INSTRUCTIONS TO FOLLOW
I'd like the data beneath this line reproduced exactly, without any of its images.

---------- SUPPLIED MATERIAL

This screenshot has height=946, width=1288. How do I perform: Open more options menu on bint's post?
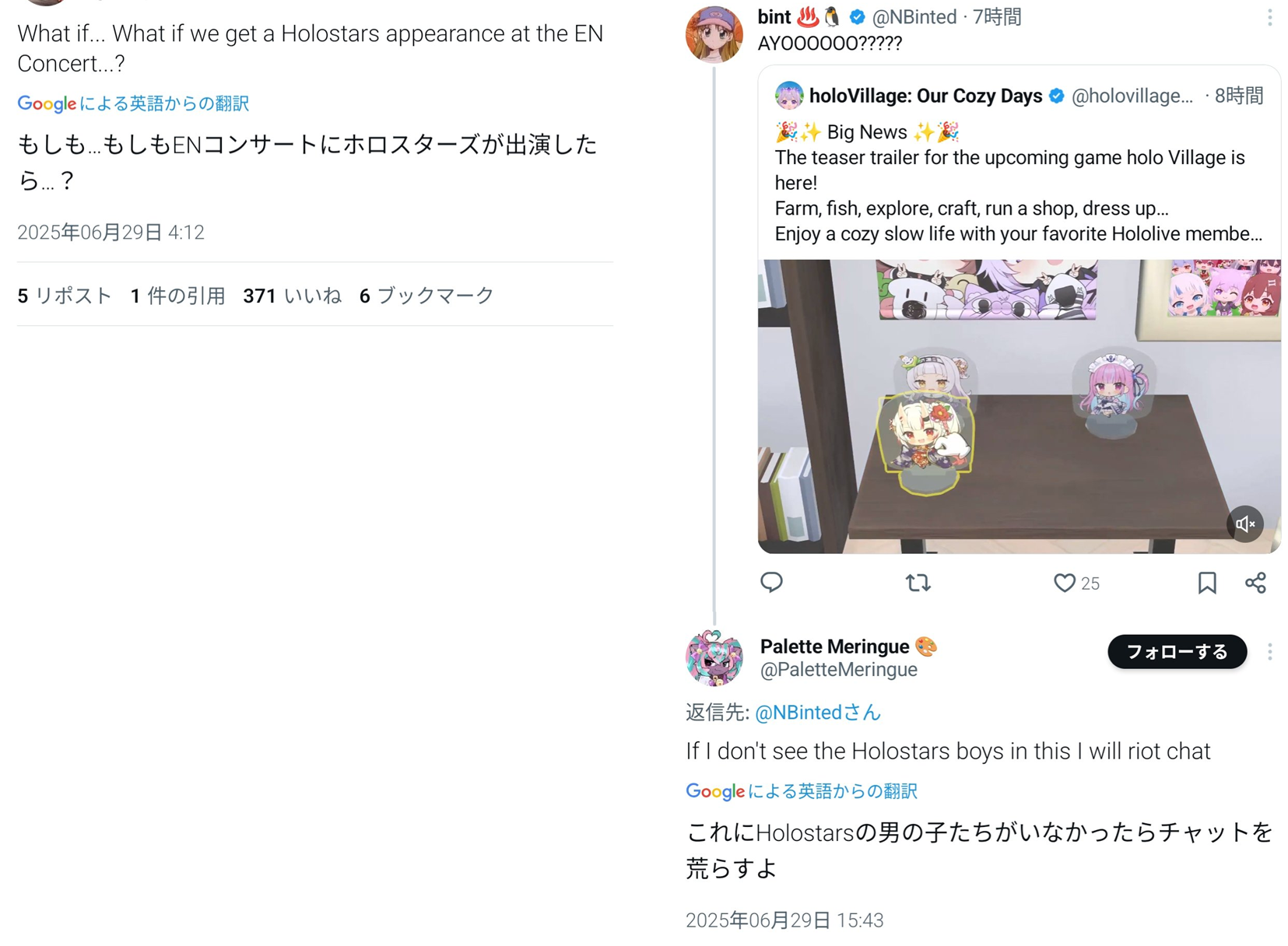pos(1269,17)
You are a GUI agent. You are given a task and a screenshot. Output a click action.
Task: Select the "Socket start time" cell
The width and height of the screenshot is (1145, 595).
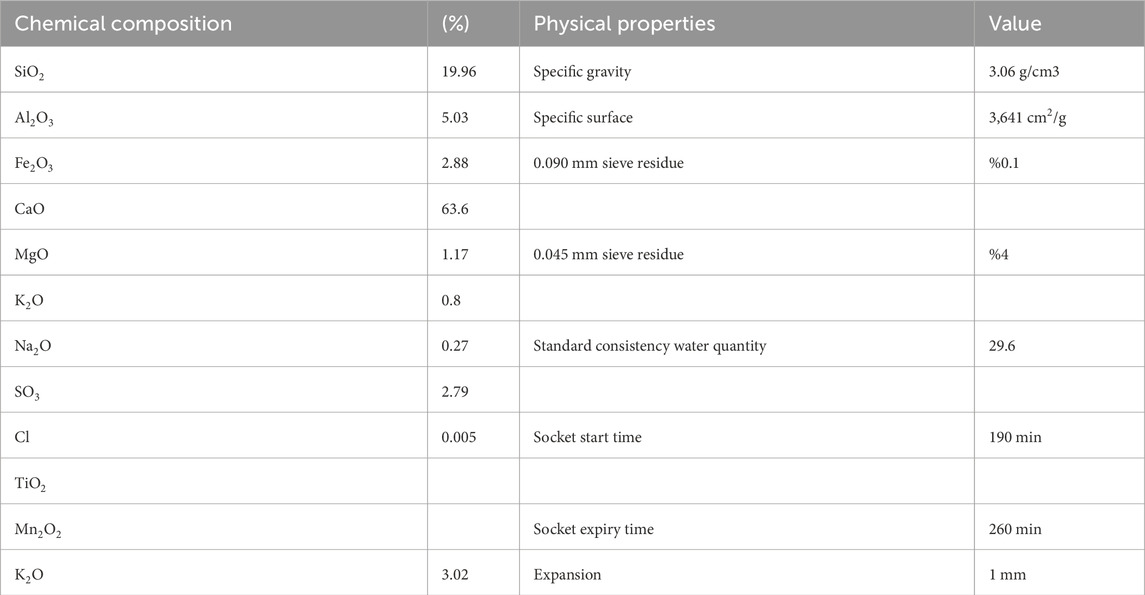click(x=588, y=438)
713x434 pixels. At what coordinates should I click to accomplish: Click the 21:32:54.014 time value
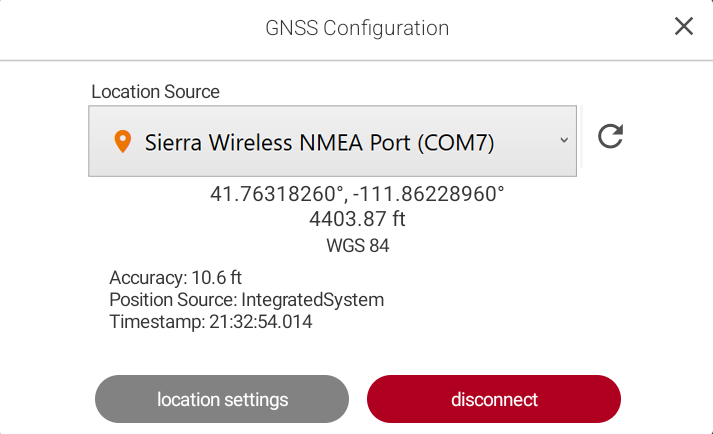pyautogui.click(x=260, y=321)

--------------------

RESPONSE AREA
This screenshot has height=946, width=1288. How do I perform: Open more options menu on bint's post?
pos(1269,17)
You are a GUI agent. You are given a task and a screenshot. Output a click action.
Task: Select the "Socket start time" cell
The width and height of the screenshot is (1145, 595).
click(x=588, y=438)
713x434 pixels. At what coordinates should I click to accomplish: Click the 21:32:54.014 time value
pyautogui.click(x=260, y=321)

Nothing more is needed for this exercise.